Supposedly everything works (stove, AC, toilet, etc...)

Lowest he will go is $2,800.  GaryB posted an NADA price of 3,300. However, when I go to NADA site, the book they advertise to sell onloy goes back to 1993?

What do you think?

Ther isn't much out there in my $3,000 price range (want > 28 ft.)

http://www.msnusers.com/AvionRVPics/shoebox.msnw?Page=1


----------



## Gary B

Avion Questions

Hi LTBrick, it really doesn't look bad, the hole will be fairly easy to repair,the bathroom floor can be done but will be more work. If the fridge is clean and not molded/cracked then replacing the cooling unit is an option, if you can do it your self you can do that for about a 1/3 of the cost of a new refer, if not with labour its about 1/2 or slightly more. If your not going to use it as a travel trailer(as in parking it on a lot) you can install a apartment size 110 VAC refer. I have a large NADA book it goes back as far as 1978, thats how I was able to look it up, keep in mind thae $3300.00 was with all things working and in good shape. If you are able to do the work yourself, then it isn't as bad but if you have to hire the work done you will never come out. Test test & check all the other things before you buy/pay!!!  Its real simple to light the cook top & oven, run the furnace, turn the air cond. and light the water heater, run the water pump, put water in and check for water leaks, everywhere. Good luck.   :bleh:  :approve:


----------



## LTBrick

Avion Questions

Thanks Gary B!  Excellent advice.  Problem is that this one is at storage unit, how would I go about hooking up?  Look for water leaks at fittings/fixtures?
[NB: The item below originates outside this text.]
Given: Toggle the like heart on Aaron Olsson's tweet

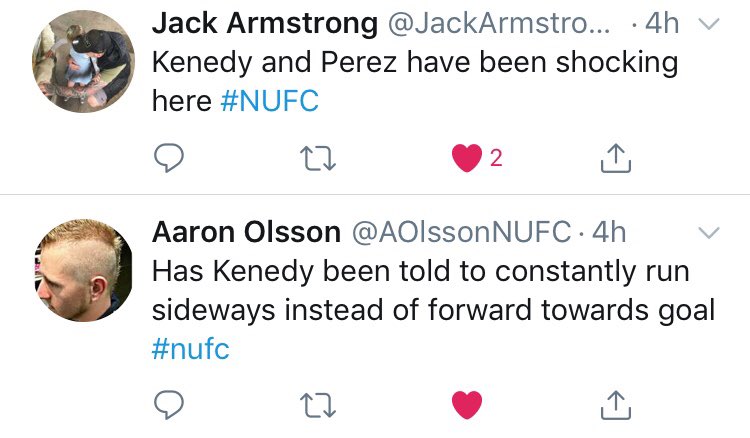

For our use, the propane frig. would be better, but we probably won't use it at our site at all, it will just be one weekend overnight (Most everyone at our site don't use frig at all).  I am really more concerned about re-sale value over the frig.  I am sure if we were to go and sell it, we would get hammered on that.  How much would a apartment size elec. frig. be?

What about that silver goop on roof?  Is that type of stuff normal?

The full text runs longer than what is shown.